The New Year's Eve countdown is ticking, but for millions of Americans, the real challenge lies ahead. As the clock strikes midnight, a looming crisis will affect their healthcare coverage, leaving many without insurance or facing skyrocketing costs. This is the story of Adrienne Martin and her family, who are among the many Americans bracing for a harsh reality in 2026.

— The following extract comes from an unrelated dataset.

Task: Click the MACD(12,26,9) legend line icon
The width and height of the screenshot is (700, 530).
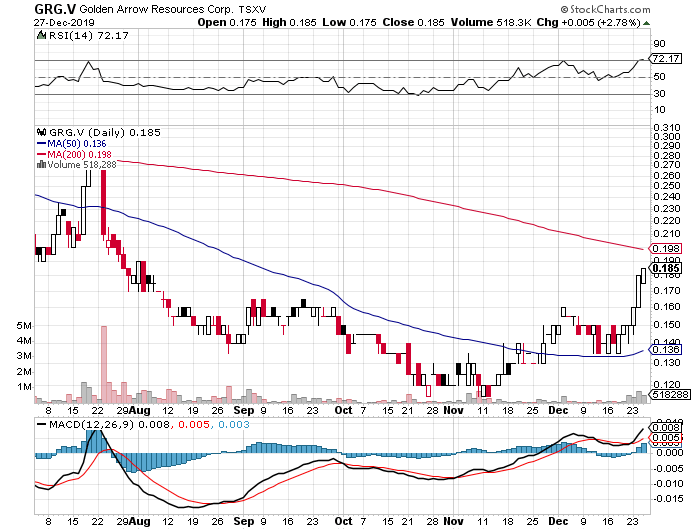Action: click(40, 426)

Martin, a 47-year-old Texas mother, is facing a daunting decision. Her monthly healthcare premium, currently manageable at $630, will soar to an unaffordable $2,400 in the new year. This drastic increase is due to the expiration of subsidies provided through the Affordable Care Act (ACA), also known as Obamacare. The Martin family's situation is not unique; it's a shared struggle for millions.
Martin's husband relies on IV medication to manage a blood-clotting disease, which costs $70,000 monthly without insurance. With their benefits set to expire, they've had to stockpile the medication to survive the initial months of the year. The new monthly healthcare cost, equivalent to paying two mortgage payments, is simply unaffordable for their family budget.
The ACA, introduced by former President Barack Obama in 2014, provided tax credits (subsidies) to millions of Americans, significantly reducing their healthcare costs. These subsidies were expanded during the COVID-19 pandemic, but they are now set to expire, leaving a gaping hole in healthcare coverage for many.
The fight to extend these subsidies has been intense. It even led to the longest government shutdown in US history, lasting over 40 days. Democrats wanted to extend the subsidies for three more years at a cost of $35 billion annually, while Republicans insisted on spending cuts to cover the cost. The shutdown ended when Democratic senators agreed to reopen the government in exchange for a vote on extending the subsidies.
However, the vote has yet to happen, despite efforts to bring the issue to Congress before the subsidies expired. New York Congressman Mike Lawler, a Republican, expressed frustration, stating, 'I am pissed for the American people. Three-quarters of people on Obamacare are in states Donald Trump won.'
The consequences of not extending the subsidies are dire. According to the health research non-profit KFF, the monthly cost of healthcare could rise by 114% on average. This means that millions of Americans will either go without insurance or face steep increases in their healthcare bills.
Maddie Bannister, a California mother, is one of those affected. With the birth of her second child, her family's healthcare costs were already rising. In 2025, she paid $124 monthly for her family of three. In 2026, without the ACA subsidies, she will pay $908 monthly. Bannister acknowledges that many will choose to be uninsured due to the high costs, and her family's financial situation is already strained.
Stephanie Petersen, a 38-year-old Illinois resident, has also been affected. She used Medicaid, a healthcare program for lower-income Americans, but recently switched to the ACA. Due to the significant increase in healthcare costs, she will return to Medicaid in the New Year, expressing her frustration with the system.
The situation is dire, and experts warn that the number of Americans without health insurance will likely grow as healthcare costs continue to rise. The Martin family's story is a stark reminder of the challenges faced by millions, and the need for a sustainable healthcare solution.
As the new year unfolds, the fate of millions hangs in the balance, and the call for action to extend the ACA subsidies becomes increasingly urgent.